Goal of the exercise: List each line in the material below that contains the string "dimensions". Case counts.
-=-=-
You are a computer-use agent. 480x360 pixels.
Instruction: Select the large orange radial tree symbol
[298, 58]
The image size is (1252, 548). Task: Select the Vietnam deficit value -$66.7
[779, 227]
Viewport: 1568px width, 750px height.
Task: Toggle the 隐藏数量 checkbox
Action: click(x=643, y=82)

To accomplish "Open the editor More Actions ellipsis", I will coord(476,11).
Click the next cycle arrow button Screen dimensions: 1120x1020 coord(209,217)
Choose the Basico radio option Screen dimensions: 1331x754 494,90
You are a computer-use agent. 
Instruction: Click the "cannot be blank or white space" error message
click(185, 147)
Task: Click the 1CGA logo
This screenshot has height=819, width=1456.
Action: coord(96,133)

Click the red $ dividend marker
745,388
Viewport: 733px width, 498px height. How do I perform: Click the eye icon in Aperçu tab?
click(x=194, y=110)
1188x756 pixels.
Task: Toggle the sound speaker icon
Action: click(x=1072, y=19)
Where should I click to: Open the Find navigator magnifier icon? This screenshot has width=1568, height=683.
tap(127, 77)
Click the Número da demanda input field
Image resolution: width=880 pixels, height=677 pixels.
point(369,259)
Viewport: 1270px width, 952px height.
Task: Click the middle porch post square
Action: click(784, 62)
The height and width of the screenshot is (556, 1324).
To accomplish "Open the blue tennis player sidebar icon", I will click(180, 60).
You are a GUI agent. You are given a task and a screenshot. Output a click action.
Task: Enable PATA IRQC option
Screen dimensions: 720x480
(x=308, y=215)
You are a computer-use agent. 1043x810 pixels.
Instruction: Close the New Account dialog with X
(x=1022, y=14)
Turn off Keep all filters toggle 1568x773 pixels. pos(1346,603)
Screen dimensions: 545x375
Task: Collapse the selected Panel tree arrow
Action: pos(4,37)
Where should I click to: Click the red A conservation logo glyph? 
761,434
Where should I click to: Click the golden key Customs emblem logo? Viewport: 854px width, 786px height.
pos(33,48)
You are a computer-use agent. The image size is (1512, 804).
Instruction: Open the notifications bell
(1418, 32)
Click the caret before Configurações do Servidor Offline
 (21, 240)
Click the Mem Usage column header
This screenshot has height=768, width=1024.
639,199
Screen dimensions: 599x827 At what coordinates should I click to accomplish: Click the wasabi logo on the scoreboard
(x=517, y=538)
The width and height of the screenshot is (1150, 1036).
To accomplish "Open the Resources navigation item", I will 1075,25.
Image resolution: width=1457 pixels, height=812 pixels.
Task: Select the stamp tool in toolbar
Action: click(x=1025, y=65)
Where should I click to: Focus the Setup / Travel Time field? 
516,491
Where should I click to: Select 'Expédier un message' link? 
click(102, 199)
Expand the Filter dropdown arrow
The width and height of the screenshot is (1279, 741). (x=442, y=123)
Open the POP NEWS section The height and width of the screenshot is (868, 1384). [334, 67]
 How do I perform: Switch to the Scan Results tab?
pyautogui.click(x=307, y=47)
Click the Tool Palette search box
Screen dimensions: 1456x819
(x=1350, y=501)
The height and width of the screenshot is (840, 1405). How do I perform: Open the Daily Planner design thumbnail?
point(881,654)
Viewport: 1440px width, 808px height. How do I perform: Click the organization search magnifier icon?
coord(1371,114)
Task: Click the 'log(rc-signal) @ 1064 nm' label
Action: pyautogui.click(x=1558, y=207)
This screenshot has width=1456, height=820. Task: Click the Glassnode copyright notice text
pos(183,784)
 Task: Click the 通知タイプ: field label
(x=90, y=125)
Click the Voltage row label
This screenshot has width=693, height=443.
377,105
-=-=-
Expected answer:
Click the next cycle arrow button Screen dimensions: 1120x1020 coord(209,217)
Choose the Basico radio option Screen dimensions: 1331x754 494,90
Screen dimensions: 720x480
Screen dimensions: 545x375
Screen dimensions: 599x827 At what coordinates should I click to accomplish: Click the wasabi logo on the scoreboard
Screen dimensions: 1456x819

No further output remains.